**Task requirements**:
Add 44 to every coordinate in the answers found between the lines holding "is (1179, 577)." and "coord(16,276)", inclusive, then write out all of those lines of the material with the new numbers.

**Records to use**:
'''

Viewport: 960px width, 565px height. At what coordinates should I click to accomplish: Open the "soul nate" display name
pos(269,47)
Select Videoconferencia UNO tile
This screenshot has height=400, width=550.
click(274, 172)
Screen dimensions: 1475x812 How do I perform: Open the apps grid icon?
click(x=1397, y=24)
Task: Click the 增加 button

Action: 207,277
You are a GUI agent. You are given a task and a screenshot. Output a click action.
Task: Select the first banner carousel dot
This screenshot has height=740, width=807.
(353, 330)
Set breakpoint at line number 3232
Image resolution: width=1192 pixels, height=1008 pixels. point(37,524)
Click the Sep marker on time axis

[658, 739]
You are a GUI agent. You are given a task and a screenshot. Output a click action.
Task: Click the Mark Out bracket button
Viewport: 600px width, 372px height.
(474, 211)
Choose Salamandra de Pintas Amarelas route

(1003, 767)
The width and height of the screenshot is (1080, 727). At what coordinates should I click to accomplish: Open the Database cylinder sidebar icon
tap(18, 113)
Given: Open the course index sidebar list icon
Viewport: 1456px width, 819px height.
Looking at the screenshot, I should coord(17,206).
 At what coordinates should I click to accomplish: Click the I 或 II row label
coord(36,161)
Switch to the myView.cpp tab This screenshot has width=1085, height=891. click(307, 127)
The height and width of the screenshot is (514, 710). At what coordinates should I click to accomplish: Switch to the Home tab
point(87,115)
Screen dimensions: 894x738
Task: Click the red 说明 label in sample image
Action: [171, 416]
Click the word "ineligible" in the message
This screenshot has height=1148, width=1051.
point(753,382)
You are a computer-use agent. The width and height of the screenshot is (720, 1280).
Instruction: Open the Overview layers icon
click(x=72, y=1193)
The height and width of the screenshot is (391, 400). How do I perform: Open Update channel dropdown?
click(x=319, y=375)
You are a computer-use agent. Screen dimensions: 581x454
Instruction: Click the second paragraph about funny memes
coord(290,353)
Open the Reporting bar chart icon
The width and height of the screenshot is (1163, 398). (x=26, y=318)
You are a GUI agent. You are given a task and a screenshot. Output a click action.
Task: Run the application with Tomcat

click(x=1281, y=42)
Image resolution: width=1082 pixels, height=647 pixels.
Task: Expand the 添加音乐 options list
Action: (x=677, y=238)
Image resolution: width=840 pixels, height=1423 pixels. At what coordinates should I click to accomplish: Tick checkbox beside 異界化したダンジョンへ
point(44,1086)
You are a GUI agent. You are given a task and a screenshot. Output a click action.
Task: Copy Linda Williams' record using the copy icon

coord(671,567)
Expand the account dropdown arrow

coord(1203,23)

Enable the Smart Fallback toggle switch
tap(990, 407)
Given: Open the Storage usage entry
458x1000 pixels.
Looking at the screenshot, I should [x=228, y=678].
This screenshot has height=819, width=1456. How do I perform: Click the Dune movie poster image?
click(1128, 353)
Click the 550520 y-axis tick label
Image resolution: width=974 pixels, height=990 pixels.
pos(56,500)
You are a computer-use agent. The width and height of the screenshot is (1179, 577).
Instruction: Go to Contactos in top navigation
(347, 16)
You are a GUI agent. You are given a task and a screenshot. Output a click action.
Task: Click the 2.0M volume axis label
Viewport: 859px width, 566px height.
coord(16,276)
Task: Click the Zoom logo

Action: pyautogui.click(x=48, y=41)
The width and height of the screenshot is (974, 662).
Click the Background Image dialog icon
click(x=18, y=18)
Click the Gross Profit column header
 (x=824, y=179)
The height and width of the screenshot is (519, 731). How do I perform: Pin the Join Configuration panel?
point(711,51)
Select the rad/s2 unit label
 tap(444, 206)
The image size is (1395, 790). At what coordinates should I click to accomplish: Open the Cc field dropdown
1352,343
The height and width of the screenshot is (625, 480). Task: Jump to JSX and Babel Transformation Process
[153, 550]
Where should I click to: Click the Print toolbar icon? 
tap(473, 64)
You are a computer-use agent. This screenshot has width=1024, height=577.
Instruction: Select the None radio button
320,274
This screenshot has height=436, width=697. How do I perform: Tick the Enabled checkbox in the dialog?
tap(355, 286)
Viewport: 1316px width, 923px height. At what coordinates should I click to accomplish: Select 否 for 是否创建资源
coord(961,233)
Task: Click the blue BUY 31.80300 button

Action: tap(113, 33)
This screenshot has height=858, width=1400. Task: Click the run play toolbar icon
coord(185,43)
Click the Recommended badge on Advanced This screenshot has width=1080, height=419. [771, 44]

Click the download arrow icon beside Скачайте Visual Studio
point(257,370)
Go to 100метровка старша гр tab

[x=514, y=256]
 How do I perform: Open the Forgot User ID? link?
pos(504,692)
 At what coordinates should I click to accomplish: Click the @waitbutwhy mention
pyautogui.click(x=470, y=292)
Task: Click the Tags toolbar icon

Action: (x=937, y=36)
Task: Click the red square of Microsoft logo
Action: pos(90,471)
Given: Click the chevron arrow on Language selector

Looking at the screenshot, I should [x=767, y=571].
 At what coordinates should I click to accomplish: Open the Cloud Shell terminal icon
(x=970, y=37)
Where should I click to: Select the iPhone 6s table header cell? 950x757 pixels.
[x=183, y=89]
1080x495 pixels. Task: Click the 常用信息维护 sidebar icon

'''

**Written reply**:
You are a computer-use agent. The width and height of the screenshot is (1179, 577).
Instruction: Go to Contactos in top navigation
(391, 60)
You are a GUI agent. You are given a task and a screenshot. Output a click action.
Task: Click the 2.0M volume axis label
Viewport: 859px width, 566px height.
coord(60,320)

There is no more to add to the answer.